Re: [PATCH net] net/mlx5: Fix error handling in mlx5_init_one_light()

From: Larysa Zaremba
Date: Fri May 10 2024 - 02:45:02 EST


On Thu, May 09, 2024 at 02:00:18PM +0300, Dan Carpenter wrote:
> If mlx5_query_hca_caps_light() fails then calling devl_unregister() or
> devl_unlock() is a bug. It's not registered and it's not locked. That
> will trigger a stack trace in this case because devl_unregister() checks
> both those things at the start of the function.
>
> If mlx5_devlink_params_register() fails then this code will call
> devl_unregister() and devl_unlock() twice which will again lead to a
> stack trace or possibly something worse as well.
>
> Fixes: bf729988303a ("net/mlx5: Restore mistakenly dropped parts in register devlink flow")
> Fixes: c6e77aa9dd82 ("net/mlx5: Register devlink first under devlink lock")

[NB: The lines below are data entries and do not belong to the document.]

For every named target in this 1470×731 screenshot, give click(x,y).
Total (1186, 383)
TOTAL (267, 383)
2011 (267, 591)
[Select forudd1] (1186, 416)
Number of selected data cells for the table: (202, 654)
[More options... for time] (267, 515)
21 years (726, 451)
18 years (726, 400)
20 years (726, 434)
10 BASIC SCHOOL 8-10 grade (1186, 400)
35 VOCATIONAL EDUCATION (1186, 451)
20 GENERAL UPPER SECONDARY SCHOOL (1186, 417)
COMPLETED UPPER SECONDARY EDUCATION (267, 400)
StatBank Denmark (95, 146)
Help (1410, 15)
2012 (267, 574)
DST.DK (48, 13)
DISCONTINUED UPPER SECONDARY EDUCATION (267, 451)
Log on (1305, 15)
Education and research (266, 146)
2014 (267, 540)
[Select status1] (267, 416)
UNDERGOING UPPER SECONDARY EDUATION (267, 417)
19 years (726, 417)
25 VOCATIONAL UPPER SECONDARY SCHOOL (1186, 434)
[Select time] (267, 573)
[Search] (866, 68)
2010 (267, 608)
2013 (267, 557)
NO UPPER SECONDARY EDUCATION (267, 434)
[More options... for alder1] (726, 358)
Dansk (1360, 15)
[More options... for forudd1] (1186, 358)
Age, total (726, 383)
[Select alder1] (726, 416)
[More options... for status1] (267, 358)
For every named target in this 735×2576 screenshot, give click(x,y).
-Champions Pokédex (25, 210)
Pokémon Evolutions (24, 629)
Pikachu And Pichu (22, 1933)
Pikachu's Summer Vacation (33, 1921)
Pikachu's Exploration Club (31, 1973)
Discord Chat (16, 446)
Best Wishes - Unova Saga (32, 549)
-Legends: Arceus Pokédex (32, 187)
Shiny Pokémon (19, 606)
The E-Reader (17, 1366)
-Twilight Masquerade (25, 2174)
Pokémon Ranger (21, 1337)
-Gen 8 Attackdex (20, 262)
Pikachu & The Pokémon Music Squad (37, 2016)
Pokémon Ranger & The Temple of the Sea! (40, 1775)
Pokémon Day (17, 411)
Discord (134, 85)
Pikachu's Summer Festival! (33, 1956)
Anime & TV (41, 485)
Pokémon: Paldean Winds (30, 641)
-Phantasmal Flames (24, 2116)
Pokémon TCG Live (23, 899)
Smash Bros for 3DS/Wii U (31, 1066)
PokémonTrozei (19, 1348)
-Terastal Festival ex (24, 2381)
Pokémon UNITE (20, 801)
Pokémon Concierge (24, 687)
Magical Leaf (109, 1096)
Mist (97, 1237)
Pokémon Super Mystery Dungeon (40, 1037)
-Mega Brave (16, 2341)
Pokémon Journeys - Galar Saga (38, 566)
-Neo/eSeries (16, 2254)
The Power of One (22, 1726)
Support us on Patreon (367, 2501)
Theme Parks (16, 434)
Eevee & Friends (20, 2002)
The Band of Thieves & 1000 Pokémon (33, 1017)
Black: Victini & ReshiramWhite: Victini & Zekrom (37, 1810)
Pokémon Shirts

Reviewed-by: Larysa Zaremba <larysa.zaremba@xxxxxxxxx>

> Signed-off-by: Dan Carpenter <dan.carpenter@xxxxxxxxxx>
> ---
> drivers/net/ethernet/mellanox/mlx5/core/main.c | 10 ++++------
> 1 file changed, 4 insertions(+), 6 deletions(-)
>
> diff --git a/drivers/net/ethernet/mellanox/mlx5/core/main.c b/drivers/net/ethernet/mellanox/mlx5/core/main.c
> index 331ce47f51a1..105c98160327 100644
> --- a/drivers/net/ethernet/mellanox/mlx5/core/main.c
> +++ b/drivers/net/ethernet/mellanox/mlx5/core/main.c
> @@ -1690,7 +1690,7 @@ int mlx5_init_one_light(struct mlx5_core_dev *dev)
> err = mlx5_query_hca_caps_light(dev);
> if (err) {
> mlx5_core_warn(dev, "mlx5_query_hca_caps_light err=%d\n", err);
> - goto query_hca_caps_err;
> + goto err_function_disable;
> }
>
> devl_lock(devlink);
> @@ -1699,18 +1699,16 @@ int mlx5_init_one_light(struct mlx5_core_dev *dev)
> err = mlx5_devlink_params_register(priv_to_devlink(dev));
> if (err) {
> mlx5_core_warn(dev, "mlx5_devlink_param_reg err = %d\n", err);
> - goto params_reg_err;
> + goto err_unregister;
> }
>
> devl_unlock(devlink);
> return 0;
>
> -params_reg_err:
> - devl_unregister(devlink);
> - devl_unlock(devlink);
> -query_hca_caps_err:
> +err_unregister:
> devl_unregister(devlink);
> devl_unlock(devlink);
> +err_function_disable:
> mlx5_function_disable(dev, true);
> out:
> dev->state = MLX5_DEVICE_STATE_INTERNAL_ERROR;
> --
> 2.43.0
>
>